Dataset entries start

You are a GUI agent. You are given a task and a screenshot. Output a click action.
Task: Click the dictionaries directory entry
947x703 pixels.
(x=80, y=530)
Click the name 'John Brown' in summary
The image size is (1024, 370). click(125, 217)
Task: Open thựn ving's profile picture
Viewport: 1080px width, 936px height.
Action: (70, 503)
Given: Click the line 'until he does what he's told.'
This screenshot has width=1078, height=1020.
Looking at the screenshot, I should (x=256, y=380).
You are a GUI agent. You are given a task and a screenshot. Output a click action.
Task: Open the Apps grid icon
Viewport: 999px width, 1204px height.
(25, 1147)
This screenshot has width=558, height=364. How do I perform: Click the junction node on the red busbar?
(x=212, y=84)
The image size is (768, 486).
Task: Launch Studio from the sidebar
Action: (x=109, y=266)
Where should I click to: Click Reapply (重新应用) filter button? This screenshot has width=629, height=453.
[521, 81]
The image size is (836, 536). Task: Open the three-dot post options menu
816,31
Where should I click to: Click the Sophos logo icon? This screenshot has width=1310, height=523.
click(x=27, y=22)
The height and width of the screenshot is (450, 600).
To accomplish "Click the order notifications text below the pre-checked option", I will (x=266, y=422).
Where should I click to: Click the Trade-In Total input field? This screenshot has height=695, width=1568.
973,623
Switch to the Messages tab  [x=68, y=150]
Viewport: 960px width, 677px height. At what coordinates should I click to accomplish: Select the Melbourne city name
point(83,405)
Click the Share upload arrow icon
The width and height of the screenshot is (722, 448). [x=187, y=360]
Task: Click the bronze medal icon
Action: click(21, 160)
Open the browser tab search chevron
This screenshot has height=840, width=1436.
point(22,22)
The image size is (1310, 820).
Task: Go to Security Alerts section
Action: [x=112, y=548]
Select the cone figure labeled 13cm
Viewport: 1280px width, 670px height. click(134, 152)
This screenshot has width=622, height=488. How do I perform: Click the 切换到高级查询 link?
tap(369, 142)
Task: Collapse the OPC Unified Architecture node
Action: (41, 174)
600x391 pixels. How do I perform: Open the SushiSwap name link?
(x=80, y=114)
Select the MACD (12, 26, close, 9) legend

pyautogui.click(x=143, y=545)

Dataset entries end

§ Instructions to follow:
Give the records again with "How do I perform" switched to "How can I do" everywhere it occurs, leaving everything else unchanged.

§ Written solution:
You are a GUI agent. You are given a task and a screenshot. Output a click action.
Task: Click the dictionaries directory entry
947x703 pixels.
(x=80, y=530)
Click the name 'John Brown' in summary
The image size is (1024, 370). click(125, 217)
Task: Open thựn ving's profile picture
Viewport: 1080px width, 936px height.
Action: (70, 503)
Given: Click the line 'until he does what he's told.'
This screenshot has width=1078, height=1020.
Looking at the screenshot, I should (x=256, y=380).
You are a GUI agent. You are given a task and a screenshot. Output a click action.
Task: Open the Apps grid icon
Viewport: 999px width, 1204px height.
(25, 1147)
This screenshot has width=558, height=364. How can I do: Click the junction node on the red busbar?
(x=212, y=84)
The image size is (768, 486).
Task: Launch Studio from the sidebar
Action: (x=109, y=266)
Where should I click to: Click Reapply (重新应用) filter button? This screenshot has width=629, height=453.
[521, 81]
The image size is (836, 536). Task: Open the three-dot post options menu
816,31
Where should I click to: Click the Sophos logo icon? This screenshot has width=1310, height=523.
click(x=27, y=22)
The height and width of the screenshot is (450, 600).
To accomplish "Click the order notifications text below the pre-checked option", I will (x=266, y=422).
Where should I click to: Click the Trade-In Total input field? This screenshot has height=695, width=1568.
973,623
Switch to the Messages tab  [x=68, y=150]
Viewport: 960px width, 677px height. At what coordinates should I click to accomplish: Select the Melbourne city name
point(83,405)
Click the Share upload arrow icon
The width and height of the screenshot is (722, 448). [x=187, y=360]
Task: Click the bronze medal icon
Action: click(21, 160)
Open the browser tab search chevron
This screenshot has height=840, width=1436.
point(22,22)
The image size is (1310, 820).
Task: Go to Security Alerts section
Action: [x=112, y=548]
Select the cone figure labeled 13cm
Viewport: 1280px width, 670px height. click(134, 152)
This screenshot has width=622, height=488. How can I do: Click the 切换到高级查询 link?
tap(369, 142)
Task: Collapse the OPC Unified Architecture node
Action: (41, 174)
600x391 pixels. How can I do: Open the SushiSwap name link?
(x=80, y=114)
Select the MACD (12, 26, close, 9) legend

pyautogui.click(x=143, y=545)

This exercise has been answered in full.